PSA has a new line of speakers coming out in the next month or two... If they are anything like their subs they will be awesome sounding and a good bargain too. I would pick your speakers first, and then see how much power you will need for them.


----------



## chashint (Jan 12, 2011)

http://www.sounddistributors.com/buynow.asp?action=detail&prid=689&crid=234&cat_name=Search 
Put TV15 code in the shopping cart.

http://www.svsound.com/subwoofers/dual-subwoofers/Dual-PC12-Plus#.U1XMdye9KSM 

Enjoy


----------



## Bamamike (Apr 21, 2014)

Sorry guys, I meant to say on audio/video. I'm going to get the epson home Cinema 5030UB at $2700 that gives me about $4800 to spend on my audio equipment. I was thinking $1000 for the receiver and $3800 for the speakers. I already have a screen and the wiring (for the most part) was done when I built the house. I have 6 1995 NHT super zero's a nht sub and nht center channel. I could stretch to $5k for the entire audio setup but I would like to go ahead and get a 7.1. I have a 2007 denon avr 789 that I will be moving to another location in the house.


----------



## NBPk402 (Feb 21, 2012)

I just came across this... http://www.acousticsounddesign.com/core/view_BigProduct.cfm?pid=4760&sc=27 . I have never dealt with them but it looks like it might be a good package and they claim to be Authorized Dealers.


----------



## chashint (Jan 12, 2011)

Bamamike said:


> Sorry guys, I meant to say on audio/video. I'm going to get the epson home Cinema 5030UB at $2700 that gives me about $4800 to spend on my audio equipment. I was thinking $1000 for the receiver and $3800 for the speakers. I already have a screen and the wiring (for the most part) was done when I built the house. I have 6 1995 NHT super zero's a nht sub and nht center channel. I could stretch to $5k for the entire audio setup but I would like to go ahead and get a 7.1. I have a 2007 denon avr 789 that I will be moving to another location in the house.

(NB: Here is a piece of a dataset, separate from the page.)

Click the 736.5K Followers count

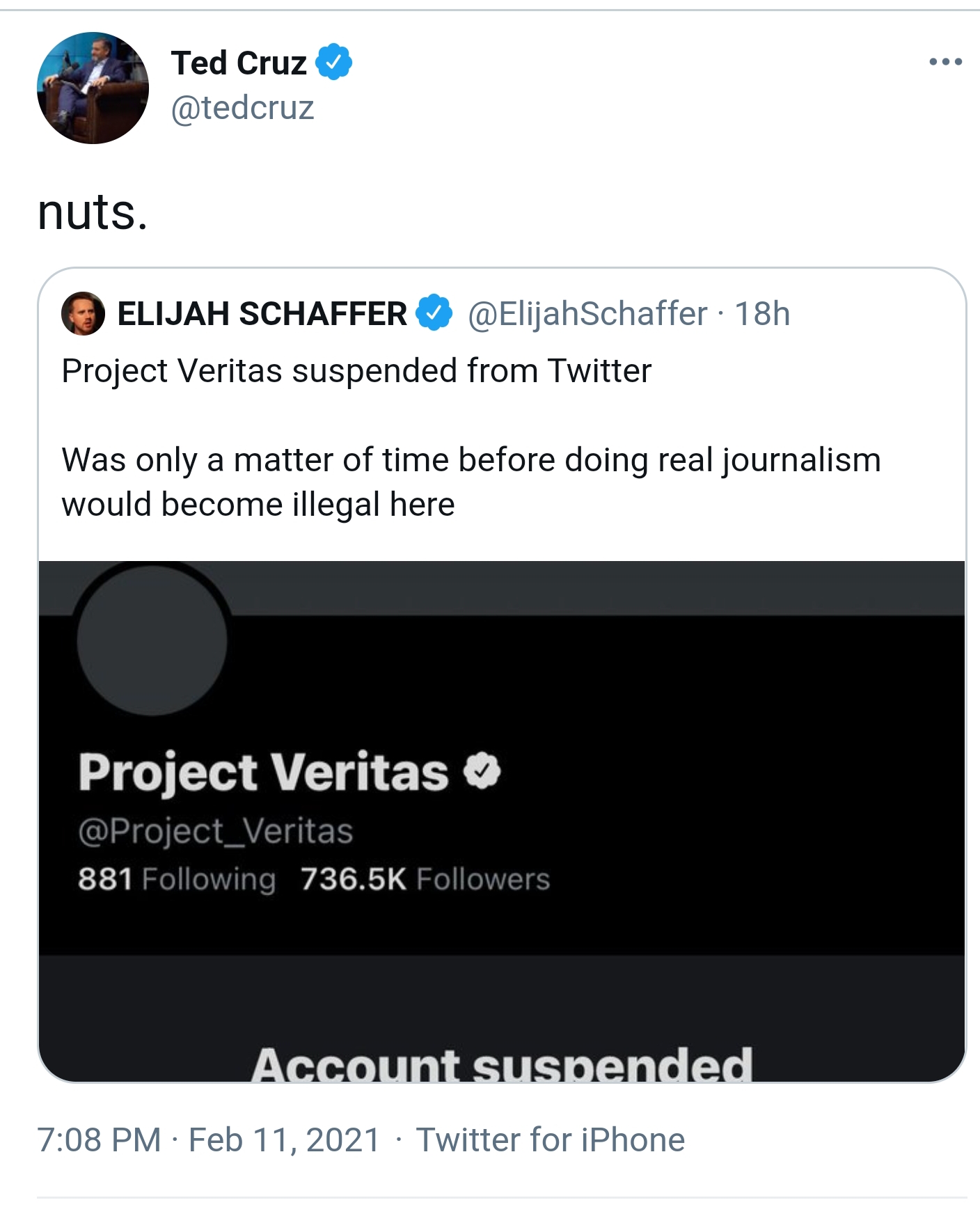click(425, 879)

That's a BIG difference in budget.
You can use the TV15 code in the Acoustic Sound Designs cart too, that will get you pretty close to your target budget ($5300).
Everything is always a compromise when building a system.
For the price the Klipsch system is very good.
I would rather have a better 5 speaker system over a lesser 7 speaker system, but that's just me.
$5k is a very good budget, but it goes very fast when you start spending it in $1k + chunks.
Good luck, and keep the group posted on what you get.


----------



## zieglj01 (Jun 20, 2011)

Bamamike said:


> Sorry guys, I meant to say on audio/video. I'm going to get the epson home Cinema 5030UB at $2700 that gives me about $4800 to spend on my audio equipment. I was thinking $1000 for the receiver and $3800 for the speakers. I already have a screen and the wiring (for the most part) was done when I built the house. I have 6 1995 NHT super zero's a nht sub and nht center channel. I could stretch to $5k for the entire audio setup but I would like to go ahead and get a 7.1. I have a 2007 denon avr 789 that I will be moving to another location in the house.
> 
> I prefer all the speakers to be black.


Look at JBL - black finish

JBL Studio 290 system
http://www.amazon.com/JBL-Studio-Th...&qid=1398265437&sr=1-35&keywords=jbl+studio+5

http://www.amazon.com/JBL-Studio-21...266554&sr=8-26&keywords=jbl+studio+2+speakers

Power Sound Audio subwoofer
http://www.powersoundaudio.com/collections/power-x/products/xv15

Receiver option Pioneer - 1323
http://www.amazon.com/Pioneer-SC-13...398266013&sr=1-2&keywords=pioneer+sc+receiver


----------



## gregsdouglas (Feb 20, 2013)

Bamamike said:


> ...about $4800 to spend on my audio equipment. I was thinking $1000 for the receiver and $3800 for the speakers. I already have a screen and the wiring (for the most part) was done when I built the house. I have 6 1995 NHT super zero's a nht sub and nht center channel. I could stretch to $5k for the entire audio setup but I would like to go ahead and get a 7.1. I have a 2007 denon avr 789 that I will be moving to another location in the house.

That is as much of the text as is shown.